Antigenic drift is a small mutation that can change the protein of the virus. These kind mutations are very frequent and produce viruses that are similar in nature to the original virus. While these changes are small, sometimes the mutations can accumulate and create a very different virus, but that is not very common. Common flu is a good example of a virus that mutates through antigenic drift, which is why we are constantly susceptible to the flu and also the reason why flu vaccines are reviewed every year, to see if it needs an update.

Antigenic drift on the other hand, is less common form of mutation and also far more potent. This occurs when there is a drastic change or shift in the Influenza A virus, leading to a completely new virus that we potentially may not have any immunity against. This often happens when a virus from the animal community mutates and manages to infect humans.

Before we get into whether COVID-19 virus is mutating, we need to understand what kind of a virus the COVID-19 is. Most viruses have either RNA or DNA as their genetic material. COVID-19 is an RNA virus. When an RNA virus comes in touch with a host cell, it starts replicating and possibly changing. Most of these changes are small, and the new virus is not very different in the genetic make-up from the original virus. Flu and measles are both RNA viruses, and prone to changes or mutations. DNA viruses, like small pox and HPV don’t mutate that often.

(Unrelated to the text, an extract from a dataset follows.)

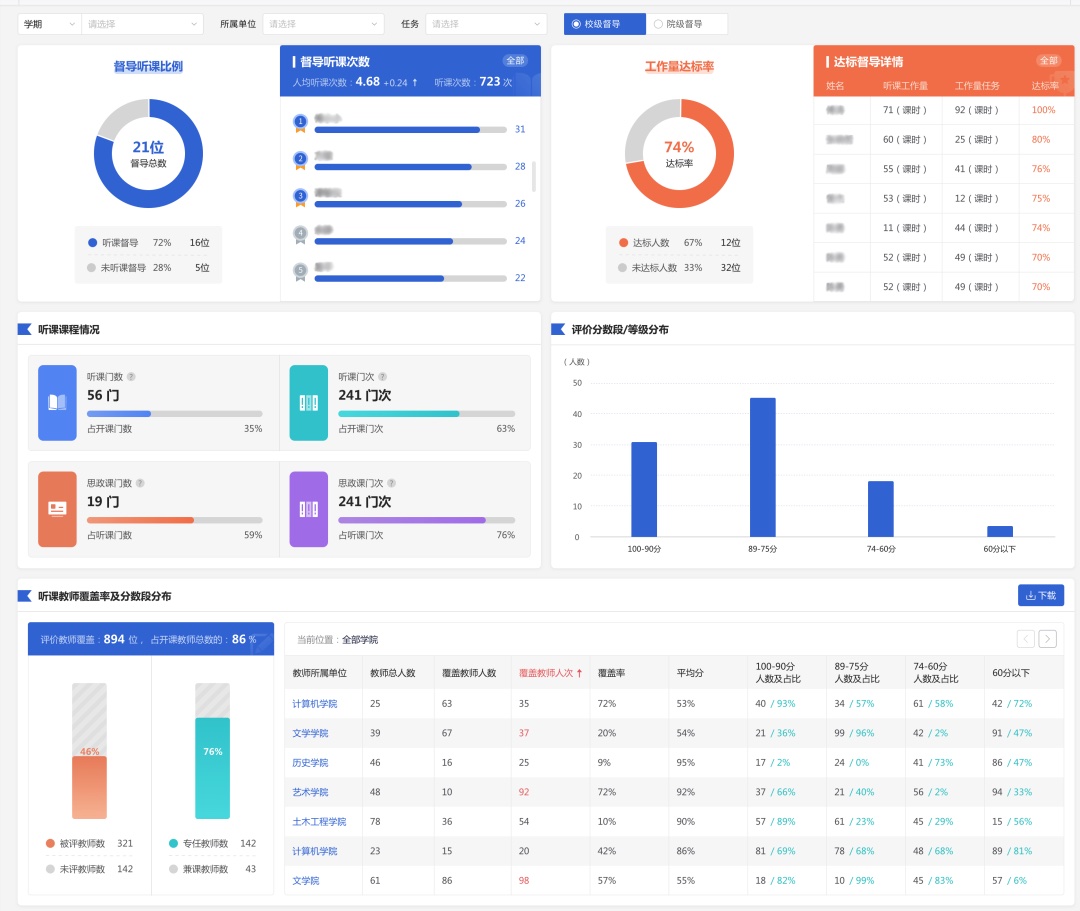Click 全部 tag in 督导听课次数 header
Screen dimensions: 1080x911
pos(514,61)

Coming back to whether COVID-19 virus is mutating, it is. But at a very slow pace.

So if viruses are mutating and evolving, is that bad news for vaccines? No, not necessarily. Mutations often make viruses weaker and even after mutation, most viruses retain the genetic make-up of the original virus. Now, vaccines are made to target an early form of the virus, which means the vaccine retains it efficacy despite the virus having changed form. For example, the H1N1 vaccine is still using strain from 2009, even though the virus has evolved.

What does all of this mean for the COVID-19 vaccine? The vaccine will soon human trial stage, and when we have a COVID-19 vaccine, it will most likely be able to offer protection to people from most if the COVID-19 virus strains that will circulate. While there probably will be mutations, it’s not likely to be a life-threatening one. What we will have to watch out for,though, is the time duration of the immunity that will be offered by the vaccine and perhaps also booster shots that we may need to ensure the efficacy of the new vaccine.